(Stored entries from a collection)
## Start
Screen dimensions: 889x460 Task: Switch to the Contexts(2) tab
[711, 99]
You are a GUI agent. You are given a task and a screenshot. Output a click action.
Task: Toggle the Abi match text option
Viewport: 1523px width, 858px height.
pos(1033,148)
## End
Reproduce every line of the listing above without changing anything.

> _Solution_
Screen dimensions: 889x460 Task: Switch to the Contexts(2) tab
[711, 99]
You are a GUI agent. You are given a task and a screenshot. Output a click action.
Task: Toggle the Abi match text option
Viewport: 1523px width, 858px height.
pos(1033,148)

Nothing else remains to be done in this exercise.